Top 1% of UK earners
- To be in the top 1% of earners in the UK, you need to earn upwards of around £183,000 per year (Guardian, Global Payroll Association, Office for National Statistics (ONS), 2024)
- To be in the top 5% of UK earners, you need to earn around £82,200 (Guardian, 2024)
- To be in the top 10% of UK earners, you need to be on at least £72,150 (ONS, 2024)
- The median annual salary in the UK is approximately £37,430 (ONS, 2024).
Median annual earnings for full-time employees in the UK in 2024, by region
Median annual earnings for full-time employees in the UK in 2024, by percentile
Is your wealth falling victim to inflation?
As we mentioned up top, and as is hopefully evident in the geographical divide - it’s far from a ‘one size fits all’ measure, as there will be different influences at play i.e. average house prices (£531,000 in London vs. £166,000 in the North East of England, as of August 2024; gov.uk).
Read more: Inflation and investing to beat it
We also need to account for the eroding effect of inflation, which is constantly eating into the value of what we can actually buy with our money from one year to the next. If your cash is lying gathering dust, or is in an account with an interest rate below the current rate of inflation, your purchasing power is fading year by year.
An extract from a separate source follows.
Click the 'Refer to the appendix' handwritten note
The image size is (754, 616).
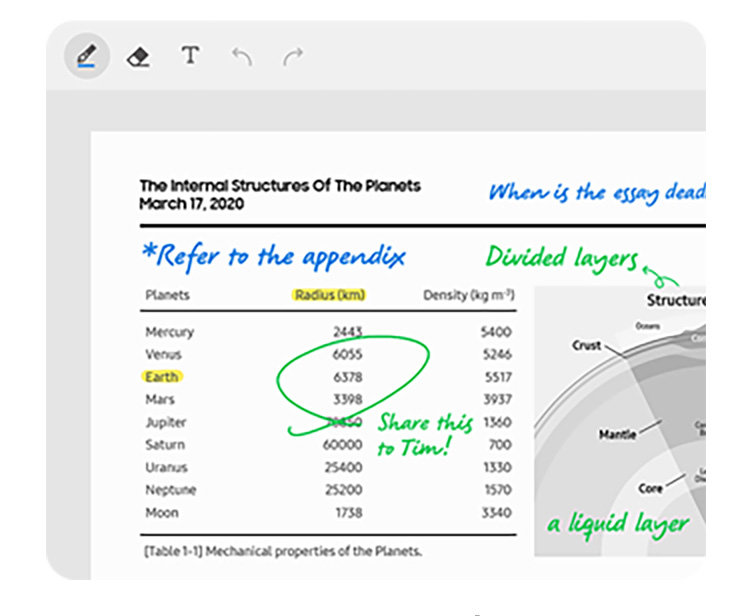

Building wealth is about more than take-home pay
This is where the conversation tends to end - annoyingly, right at the point where we could get the most benefit out of it. Crucially, and no matter what we earn, the real question is what to do with your money after you’ve been paid, in an effort to battle the inflation gremlins. How we put our money to work is also an element within our control, as opposed to our salary which we don’t always have a say in.
And while more coming in means more opportunity to generate returns on your savings and investments, time is an asset no-one can buy, earn or give away. And time can really have a phenomenal effect on wealth creation for savers and investors able to put any amount aside.
Read more: Compound interest: the frenemy you need to know
This is where investing could help over the long term. Using a 7% interest rate (the average annual return of the US S&P 500 index, from 1999-2024), an investor drip-feeding money into the market over 20 years could more than double their investment.
Monthly investments | Interest rate | Time period | Total invested amount | Returns generated | Total value |
£100 | 7% | 20 years | £24,000 | £26,772.92 | £50,772.92 |
£200 | 7% | 20 years | £48,000 | £53,545.83 | £101,545.83 |
£500 | 7% | 20 years | £120,000 | £133,864.59 | £253,864.59 |
Hypothetical example based on monthly investments, compounded once per year, over 20 years. Past performance is not a reliable indicator of future results. When you invest your capital is at risk.
Compare those returns to what we might have achieved by stockpiling cash. The proxy here is 3-month US Treasury Bills, whose annual returns over the past two decades were 2.3%.
Monthly investments | Interest rate | Time period | Total invested amount | Returns generated | Total value |
£100 | 2.3% | 20 years | £24,000 | £6,360.64 | £30,360.64 |
£200 | 2.3% | 20 years | £48,000 | £12,721.29 | £60,721.29 |
£500 | 2.3% | 20 years | £120,000 | £31,803.22 | £151,803.22 |
Hypothetical example based on monthly investments, compounded once per year, over 20 years. Past performance is not a reliable indicator of future results. When you invest your capital is at risk.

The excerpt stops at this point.